Executives can stay on top of their cybersecurity game by ensuring the right individuals are the ones signing in to their business networks in the right way. After all, as Experian argues, employees and negligence are rapidly becoming a company’s biggest threats. This is often merely because people make mistakes: imagine an overworked team member clicking a phishing link sent by email, and that link logs the individual into another part of the organization's network carrying a hacker's payload. Pretty soon, bad news.

It's definitely possible, however, to envision a positive experience for companies that use robust identity and access management (IAM). This is a much-talked-about way of ensuring the right people have the right access at the right time. But what is IAM, really, and how can it benefit companies?

Identity and access management as a framework

The important thing for understanding IAM simply is to see it as a framework. That's a structure that organizes a multitude of services, policies, concepts, and more. Any one particular user of a framework might only ever encounter bits and pieces of it without ever perceiving the whole or knowing how it all operates.

To understand how this process works, consider a federal Act of Congress. It is a complex piece of public law that, as a framework, organizes the rights and services provided to those within its jurisdiction. A single person might just be familiar with his or her points of access with the law (access to information, support services, equal opportunities, etc.) and not all the backend architecture of legal code that makes the help possible.

Similarly, as executives know, no one person has the time or training to understand every line of code that goes into IAM, but the basic concepts can be made clear: a good identity and access management framework helps companies govern who the users of its business networks are (that's the identity component) and what services they can or cannot access and how (that's the access management component).

The question then becomes, how is IAM uniquely positioned to be the best solution to the modern challenges businesses face today?

Identity

In the past, blue chip companies sat employees down in office buildings protected by a digital firewall. Individuals signed into their office computers and worked until five o'clock, then signed out and went home to their personal lives. The current reality is much different.

Today, over the unsecure WiFi connection of a coffee shop, employees check their work emails on their personal cell phones, with or without a VPN, while also using their work laptop to talk with friends and send links across social media. In cybersecurity terms, this is far removed from the well-controlled environment described above.

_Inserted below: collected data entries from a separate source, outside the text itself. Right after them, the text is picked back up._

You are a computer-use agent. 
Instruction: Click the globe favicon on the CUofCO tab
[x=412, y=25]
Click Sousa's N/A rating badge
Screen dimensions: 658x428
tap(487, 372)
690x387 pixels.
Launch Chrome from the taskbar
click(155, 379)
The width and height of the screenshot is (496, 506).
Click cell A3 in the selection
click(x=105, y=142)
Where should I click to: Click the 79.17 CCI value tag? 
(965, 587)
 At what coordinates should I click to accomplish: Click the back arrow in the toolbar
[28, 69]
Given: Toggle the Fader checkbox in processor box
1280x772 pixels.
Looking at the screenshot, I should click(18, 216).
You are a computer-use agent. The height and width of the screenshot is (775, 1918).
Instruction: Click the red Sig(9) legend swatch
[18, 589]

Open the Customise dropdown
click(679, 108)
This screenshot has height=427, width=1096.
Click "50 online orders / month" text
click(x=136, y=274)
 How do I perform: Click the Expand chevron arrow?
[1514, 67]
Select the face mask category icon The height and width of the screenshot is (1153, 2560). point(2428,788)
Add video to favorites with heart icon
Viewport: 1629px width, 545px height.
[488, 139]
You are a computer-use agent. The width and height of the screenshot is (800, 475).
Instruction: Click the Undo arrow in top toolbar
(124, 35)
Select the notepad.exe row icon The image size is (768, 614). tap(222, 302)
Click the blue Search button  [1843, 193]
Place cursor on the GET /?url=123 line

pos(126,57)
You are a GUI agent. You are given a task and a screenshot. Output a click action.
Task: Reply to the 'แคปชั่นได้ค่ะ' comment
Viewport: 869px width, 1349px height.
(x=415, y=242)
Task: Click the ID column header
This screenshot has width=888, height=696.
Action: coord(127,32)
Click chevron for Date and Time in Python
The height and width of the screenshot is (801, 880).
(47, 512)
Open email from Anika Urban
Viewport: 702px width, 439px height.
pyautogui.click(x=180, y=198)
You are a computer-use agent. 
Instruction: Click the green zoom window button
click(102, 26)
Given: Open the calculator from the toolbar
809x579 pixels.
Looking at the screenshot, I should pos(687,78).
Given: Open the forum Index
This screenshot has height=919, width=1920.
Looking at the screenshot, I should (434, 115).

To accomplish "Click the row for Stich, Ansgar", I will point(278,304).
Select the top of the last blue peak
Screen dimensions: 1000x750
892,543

The solution is to recognize that this is the employee's new identity, and to adopt a framework that accepts this reality. With a good identity and access management system, analytics can be employed to build a persona for today's user. Is he or she using that same personal cell phone? With the same operating system version? Such details can be tracked and used to make sure an employee signing in is authentically the person he or she claims to be.

Access Management

Imagine a small legal firm with an important assistant who signs in successfully by using his or her Windows password. At many typical legal outfits, this person now has full access to the machine in question and could (intentionally or accidentally) cause all sorts of trouble, especially if the device is networked for remote access so the attorneys can work remotely when needed.

With a good IAM, companies aren't left with this binary picture where either the user has no access or full access. Instead, systems can be flexible and adaptive. There's now a spectrum where the IAM framework determines, based on analytics, known risks, and user history, the safest amount of access to give the person. Maybe he or she is presenting some sort of risk—neglected to upgrade an application, say—but still needs to access a word processor to make edits to a legal motion that's due today. A flexible, adaptive IAM framework can grant that without giving him or her carte blanche access to everything.

Security for today's workplace

A big problem with cybersecurity now, as the above examples illustrate, is the tendency for companies to rely on yesterday's solutions based on yesterday's realities. But the world—and the workforce—is changing, becoming more fluid and interdependent. For executives to stay on top of cybersecurity, they should turn to the solutions that don't hide from this reality, but recognize it.